In the records, find each line where "Embroidered" occurs, and copy it.

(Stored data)
--- START ---

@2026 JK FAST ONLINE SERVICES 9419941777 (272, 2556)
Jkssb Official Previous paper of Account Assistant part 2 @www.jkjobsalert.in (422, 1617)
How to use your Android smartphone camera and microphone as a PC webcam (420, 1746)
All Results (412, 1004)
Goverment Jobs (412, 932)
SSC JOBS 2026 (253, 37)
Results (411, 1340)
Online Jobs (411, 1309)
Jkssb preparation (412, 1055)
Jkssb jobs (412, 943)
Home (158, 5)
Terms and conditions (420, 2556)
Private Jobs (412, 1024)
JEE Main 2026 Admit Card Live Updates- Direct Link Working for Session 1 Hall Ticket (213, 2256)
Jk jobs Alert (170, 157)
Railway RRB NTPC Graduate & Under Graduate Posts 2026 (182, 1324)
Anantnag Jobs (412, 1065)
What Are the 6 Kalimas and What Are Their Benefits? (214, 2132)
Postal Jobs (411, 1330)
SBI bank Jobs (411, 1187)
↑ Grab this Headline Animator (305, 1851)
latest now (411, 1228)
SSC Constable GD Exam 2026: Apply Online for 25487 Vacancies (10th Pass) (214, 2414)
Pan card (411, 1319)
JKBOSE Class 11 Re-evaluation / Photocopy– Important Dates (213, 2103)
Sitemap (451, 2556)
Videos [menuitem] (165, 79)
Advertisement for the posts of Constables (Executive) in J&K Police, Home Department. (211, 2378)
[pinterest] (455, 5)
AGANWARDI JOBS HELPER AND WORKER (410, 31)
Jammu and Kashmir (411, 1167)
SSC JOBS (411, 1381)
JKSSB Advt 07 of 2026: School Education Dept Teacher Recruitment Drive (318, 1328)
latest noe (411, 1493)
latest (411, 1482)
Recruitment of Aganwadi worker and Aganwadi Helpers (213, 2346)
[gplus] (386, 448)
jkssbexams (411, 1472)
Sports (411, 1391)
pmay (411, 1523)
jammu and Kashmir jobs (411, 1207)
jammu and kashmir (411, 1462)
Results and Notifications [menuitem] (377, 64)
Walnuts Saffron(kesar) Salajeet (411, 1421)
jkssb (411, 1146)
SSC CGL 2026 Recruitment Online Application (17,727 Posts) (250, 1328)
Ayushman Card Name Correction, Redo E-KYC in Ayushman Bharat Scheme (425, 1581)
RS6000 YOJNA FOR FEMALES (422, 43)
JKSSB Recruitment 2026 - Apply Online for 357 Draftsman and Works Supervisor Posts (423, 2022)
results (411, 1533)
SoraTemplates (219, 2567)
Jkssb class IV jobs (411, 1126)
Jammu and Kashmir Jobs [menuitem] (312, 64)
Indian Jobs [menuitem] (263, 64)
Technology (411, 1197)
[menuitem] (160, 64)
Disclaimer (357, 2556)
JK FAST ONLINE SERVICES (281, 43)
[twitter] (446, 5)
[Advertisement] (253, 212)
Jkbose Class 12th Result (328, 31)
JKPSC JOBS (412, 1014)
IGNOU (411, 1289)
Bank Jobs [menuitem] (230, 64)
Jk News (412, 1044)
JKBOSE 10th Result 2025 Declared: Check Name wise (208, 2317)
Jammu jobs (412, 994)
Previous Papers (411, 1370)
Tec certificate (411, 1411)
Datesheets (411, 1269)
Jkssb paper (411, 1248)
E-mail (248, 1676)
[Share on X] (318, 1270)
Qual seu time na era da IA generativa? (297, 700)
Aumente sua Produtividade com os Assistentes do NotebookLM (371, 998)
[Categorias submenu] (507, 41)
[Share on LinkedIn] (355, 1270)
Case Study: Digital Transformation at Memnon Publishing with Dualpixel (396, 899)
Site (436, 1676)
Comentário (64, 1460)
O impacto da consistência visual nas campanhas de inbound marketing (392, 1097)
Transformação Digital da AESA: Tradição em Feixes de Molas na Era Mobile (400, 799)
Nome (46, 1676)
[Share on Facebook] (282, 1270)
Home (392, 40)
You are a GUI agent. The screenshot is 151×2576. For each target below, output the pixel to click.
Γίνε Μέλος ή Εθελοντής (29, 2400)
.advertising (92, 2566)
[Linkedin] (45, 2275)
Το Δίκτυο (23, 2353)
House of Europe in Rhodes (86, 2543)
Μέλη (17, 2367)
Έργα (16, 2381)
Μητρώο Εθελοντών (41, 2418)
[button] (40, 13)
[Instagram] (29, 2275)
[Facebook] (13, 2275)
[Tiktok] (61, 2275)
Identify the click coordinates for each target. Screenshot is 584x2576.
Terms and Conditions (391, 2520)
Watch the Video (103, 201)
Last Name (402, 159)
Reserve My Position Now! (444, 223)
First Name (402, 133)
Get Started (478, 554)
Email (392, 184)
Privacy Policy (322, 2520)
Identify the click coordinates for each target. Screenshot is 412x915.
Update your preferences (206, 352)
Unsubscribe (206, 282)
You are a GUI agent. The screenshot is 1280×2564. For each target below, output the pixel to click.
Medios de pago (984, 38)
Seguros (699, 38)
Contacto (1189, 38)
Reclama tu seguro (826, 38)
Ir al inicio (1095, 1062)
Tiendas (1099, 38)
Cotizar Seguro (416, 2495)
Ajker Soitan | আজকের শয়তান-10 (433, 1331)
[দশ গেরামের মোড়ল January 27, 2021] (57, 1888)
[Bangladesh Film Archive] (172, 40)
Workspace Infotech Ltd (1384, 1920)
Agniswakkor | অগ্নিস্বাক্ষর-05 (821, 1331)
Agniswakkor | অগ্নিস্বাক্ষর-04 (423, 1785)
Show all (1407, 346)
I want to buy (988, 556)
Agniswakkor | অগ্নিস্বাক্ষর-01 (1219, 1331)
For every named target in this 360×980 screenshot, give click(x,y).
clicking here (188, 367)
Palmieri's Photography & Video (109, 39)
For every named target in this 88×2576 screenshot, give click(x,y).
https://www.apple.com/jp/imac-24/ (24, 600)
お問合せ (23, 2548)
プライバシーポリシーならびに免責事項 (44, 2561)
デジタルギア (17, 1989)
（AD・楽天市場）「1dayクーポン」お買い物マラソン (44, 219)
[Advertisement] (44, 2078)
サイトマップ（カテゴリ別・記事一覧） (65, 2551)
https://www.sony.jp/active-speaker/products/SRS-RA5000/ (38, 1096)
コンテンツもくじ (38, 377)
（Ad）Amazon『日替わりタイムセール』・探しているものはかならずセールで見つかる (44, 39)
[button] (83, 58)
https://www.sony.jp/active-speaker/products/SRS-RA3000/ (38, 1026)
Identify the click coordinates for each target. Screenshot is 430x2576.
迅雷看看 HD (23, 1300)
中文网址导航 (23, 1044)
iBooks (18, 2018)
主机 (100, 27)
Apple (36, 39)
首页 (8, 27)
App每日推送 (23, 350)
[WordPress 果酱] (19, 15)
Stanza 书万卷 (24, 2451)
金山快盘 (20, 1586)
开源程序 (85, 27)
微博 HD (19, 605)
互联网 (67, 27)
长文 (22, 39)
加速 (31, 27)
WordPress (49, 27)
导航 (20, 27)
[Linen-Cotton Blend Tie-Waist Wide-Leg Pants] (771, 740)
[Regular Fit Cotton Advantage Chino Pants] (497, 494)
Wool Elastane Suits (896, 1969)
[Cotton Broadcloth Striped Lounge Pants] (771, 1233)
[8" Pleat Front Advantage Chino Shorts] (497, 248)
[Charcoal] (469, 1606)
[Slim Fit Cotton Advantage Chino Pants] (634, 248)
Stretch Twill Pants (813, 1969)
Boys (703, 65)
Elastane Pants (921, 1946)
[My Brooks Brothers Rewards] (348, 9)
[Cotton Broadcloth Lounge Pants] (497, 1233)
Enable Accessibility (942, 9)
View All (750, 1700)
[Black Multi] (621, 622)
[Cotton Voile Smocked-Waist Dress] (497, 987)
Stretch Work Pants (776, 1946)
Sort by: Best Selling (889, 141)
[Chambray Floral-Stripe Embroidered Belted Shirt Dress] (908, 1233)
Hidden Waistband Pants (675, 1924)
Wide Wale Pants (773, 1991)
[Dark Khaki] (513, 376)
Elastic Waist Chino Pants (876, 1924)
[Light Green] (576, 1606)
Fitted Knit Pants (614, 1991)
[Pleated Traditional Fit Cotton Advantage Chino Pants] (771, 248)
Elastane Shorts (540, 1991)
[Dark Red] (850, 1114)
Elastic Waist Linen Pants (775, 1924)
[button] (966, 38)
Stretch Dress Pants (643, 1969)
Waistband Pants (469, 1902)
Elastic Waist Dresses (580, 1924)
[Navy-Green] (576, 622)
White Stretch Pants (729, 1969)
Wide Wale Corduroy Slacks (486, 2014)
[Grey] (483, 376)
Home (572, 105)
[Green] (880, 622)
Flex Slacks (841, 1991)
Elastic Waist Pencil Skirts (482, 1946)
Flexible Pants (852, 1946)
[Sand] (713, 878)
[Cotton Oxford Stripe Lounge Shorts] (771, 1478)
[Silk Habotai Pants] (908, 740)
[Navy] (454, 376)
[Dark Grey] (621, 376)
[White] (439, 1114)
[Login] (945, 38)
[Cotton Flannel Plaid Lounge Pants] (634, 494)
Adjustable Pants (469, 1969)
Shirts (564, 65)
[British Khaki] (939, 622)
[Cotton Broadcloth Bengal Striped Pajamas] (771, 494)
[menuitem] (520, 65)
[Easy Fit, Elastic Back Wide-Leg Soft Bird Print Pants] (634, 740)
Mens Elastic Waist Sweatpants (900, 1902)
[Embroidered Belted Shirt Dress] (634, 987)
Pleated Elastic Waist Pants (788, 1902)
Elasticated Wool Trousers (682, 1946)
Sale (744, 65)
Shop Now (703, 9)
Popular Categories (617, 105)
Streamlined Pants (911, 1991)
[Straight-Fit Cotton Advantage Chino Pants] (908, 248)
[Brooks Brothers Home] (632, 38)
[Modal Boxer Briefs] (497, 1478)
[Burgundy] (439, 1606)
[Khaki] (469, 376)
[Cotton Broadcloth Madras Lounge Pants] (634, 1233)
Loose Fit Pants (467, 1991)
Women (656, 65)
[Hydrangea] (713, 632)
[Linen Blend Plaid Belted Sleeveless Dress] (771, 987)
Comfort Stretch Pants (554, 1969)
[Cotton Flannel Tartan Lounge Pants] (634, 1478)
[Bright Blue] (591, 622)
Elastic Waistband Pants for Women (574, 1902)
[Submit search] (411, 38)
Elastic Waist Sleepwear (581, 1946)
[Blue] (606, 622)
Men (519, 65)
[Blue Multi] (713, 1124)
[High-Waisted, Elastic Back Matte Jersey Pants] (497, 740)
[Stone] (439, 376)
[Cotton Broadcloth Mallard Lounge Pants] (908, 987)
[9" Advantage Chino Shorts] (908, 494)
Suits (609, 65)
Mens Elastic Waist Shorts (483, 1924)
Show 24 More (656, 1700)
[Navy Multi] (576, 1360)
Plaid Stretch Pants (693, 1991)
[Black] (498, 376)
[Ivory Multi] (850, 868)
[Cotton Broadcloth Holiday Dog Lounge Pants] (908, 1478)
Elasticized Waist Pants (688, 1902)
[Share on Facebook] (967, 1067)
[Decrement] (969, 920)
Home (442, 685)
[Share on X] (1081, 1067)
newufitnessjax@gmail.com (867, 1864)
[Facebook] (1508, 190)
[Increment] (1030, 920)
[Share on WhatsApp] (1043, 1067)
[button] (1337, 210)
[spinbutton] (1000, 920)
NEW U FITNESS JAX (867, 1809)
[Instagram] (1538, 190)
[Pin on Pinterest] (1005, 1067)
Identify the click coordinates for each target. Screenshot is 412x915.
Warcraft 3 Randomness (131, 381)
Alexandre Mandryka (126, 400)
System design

--- END ---

* **PROBLEM SOLUTION**:
[Chambray Floral-Stripe Embroidered Belted Shirt Dress] (908, 1233)
[Embroidered Belted Shirt Dress] (634, 987)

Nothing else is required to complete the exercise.